Advanced Cardiac Life Support (ACLS): Bradycardia

Updated: Aug 28, 2023
Author: James J Lamberg, DO; Chief Editor: Meda Raghavendra (Raghu), MD 

Advanced Cardiac Life Support (ACLS): Bradycardia

ACLS: Bradycardia

1. Initial evaluation is as follows:[1, 2, 3, 4, 5]

  • Assess appropriateness for clinical condition (pulse present and unstable).
  • Heart rate typically less than 50 bpm in bradyarrhythmia

2. Initial intervention is as follows:

  • Maintain patent airway and assist breathing, as needed.
  • Administer oxygen if hypoxemic.
  • Attach monitor/defibrillator.
  • Monitor blood pressure and oximetry.
  • Obtain intravenous (IV)/intraosseous (IO) access.
  • Perform 12-lead electrocardiography (ECG); do not delay therapy.

3. Assess for signs of poor perfusion, as follows:

  • Hypotension (systolic blood pressure [SBP] < 90 mm Hg)
  • Acutely altered mental status
  • Signs of shock
  • Ischemic chest discomfort
  • Acute heart failure

4. Therapeutic intervention is as follows:

  • If poor perfusion present, administer atropine.
  • If adequate perfusion present, monitor and observe.

5. Measures if atropine is ineffective are as follows:

  • Transcutaneous pacing OR dopamine infusion OR epinephrine infusion
  • Consider expert consultation and transvenous pacing.

Drug Therapy

Drug therapy is as follows:

  • Atropine 1 mg IV q3-5min; maximum dose, 3 mg  NOTE: This is changed from the 2015 guidelines.
  • Dopamine 2-20 μg/kg/min infusion; titrate to patient response; taper slowly.
  • Epinephrine 2-10 μg/min infusion; titrate to patient response.

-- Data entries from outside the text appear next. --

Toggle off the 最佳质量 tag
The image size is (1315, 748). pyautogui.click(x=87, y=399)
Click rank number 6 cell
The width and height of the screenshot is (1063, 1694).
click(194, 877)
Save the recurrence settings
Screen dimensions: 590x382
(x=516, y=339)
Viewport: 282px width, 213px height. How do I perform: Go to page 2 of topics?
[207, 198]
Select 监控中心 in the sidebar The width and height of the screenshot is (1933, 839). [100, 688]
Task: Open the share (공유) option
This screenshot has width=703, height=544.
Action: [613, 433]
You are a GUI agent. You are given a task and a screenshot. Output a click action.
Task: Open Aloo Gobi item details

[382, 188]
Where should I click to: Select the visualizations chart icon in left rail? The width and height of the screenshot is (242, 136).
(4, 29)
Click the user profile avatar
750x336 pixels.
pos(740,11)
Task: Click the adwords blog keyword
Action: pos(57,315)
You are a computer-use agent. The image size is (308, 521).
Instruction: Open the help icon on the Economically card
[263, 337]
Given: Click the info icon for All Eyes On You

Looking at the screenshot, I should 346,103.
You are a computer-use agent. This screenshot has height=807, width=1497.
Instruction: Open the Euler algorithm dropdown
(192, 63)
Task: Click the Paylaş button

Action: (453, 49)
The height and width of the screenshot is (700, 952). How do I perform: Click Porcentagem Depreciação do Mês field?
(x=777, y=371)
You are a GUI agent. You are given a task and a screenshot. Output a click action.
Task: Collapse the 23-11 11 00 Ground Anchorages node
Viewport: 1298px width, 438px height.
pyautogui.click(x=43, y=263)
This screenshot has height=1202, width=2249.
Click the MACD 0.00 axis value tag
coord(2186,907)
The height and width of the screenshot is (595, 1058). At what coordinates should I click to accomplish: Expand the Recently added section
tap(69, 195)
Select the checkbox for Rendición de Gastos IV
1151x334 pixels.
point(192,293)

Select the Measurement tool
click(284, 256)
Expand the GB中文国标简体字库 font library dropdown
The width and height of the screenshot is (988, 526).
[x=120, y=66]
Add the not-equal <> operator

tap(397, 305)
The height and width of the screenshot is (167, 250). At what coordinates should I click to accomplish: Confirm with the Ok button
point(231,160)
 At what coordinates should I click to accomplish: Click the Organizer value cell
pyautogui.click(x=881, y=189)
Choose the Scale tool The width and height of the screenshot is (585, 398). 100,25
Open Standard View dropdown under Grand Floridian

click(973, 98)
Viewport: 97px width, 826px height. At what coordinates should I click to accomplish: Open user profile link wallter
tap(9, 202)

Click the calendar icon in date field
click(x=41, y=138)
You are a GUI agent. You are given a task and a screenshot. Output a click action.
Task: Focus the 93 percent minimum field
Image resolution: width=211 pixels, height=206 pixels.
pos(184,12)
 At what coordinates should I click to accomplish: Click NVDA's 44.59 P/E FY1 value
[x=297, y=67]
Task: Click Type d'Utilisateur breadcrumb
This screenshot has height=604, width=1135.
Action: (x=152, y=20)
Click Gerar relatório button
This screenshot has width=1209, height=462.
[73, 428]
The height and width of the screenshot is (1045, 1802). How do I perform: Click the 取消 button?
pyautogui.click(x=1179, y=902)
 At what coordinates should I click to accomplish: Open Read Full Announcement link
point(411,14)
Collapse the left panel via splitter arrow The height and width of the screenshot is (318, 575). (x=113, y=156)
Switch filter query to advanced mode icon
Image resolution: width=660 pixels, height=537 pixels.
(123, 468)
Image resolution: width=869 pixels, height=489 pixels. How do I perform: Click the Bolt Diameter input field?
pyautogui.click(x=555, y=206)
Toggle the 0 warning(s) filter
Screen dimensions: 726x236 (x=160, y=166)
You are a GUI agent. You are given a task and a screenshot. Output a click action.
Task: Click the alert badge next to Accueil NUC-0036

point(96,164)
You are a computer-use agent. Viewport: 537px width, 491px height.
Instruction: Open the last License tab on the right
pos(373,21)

Considerations for atropine administration are as follows:

  • Not reliable for third-degree block or second-degree type II block
  • Could potentially exacerbate the block by increasing sinoatrial (SA) node activation
  • May be ineffective in patients after heart transplantation

Most Recent Guideline Changes

Changes from the 2015 guidelines include the following:

  • The 2020 adult bradycardia algorithm increased the atropine dose to 1 mg (from 0.5-1 mg) but the frequency of dosing remains the same at every 3-5 minutes with a maximum of 3 mg.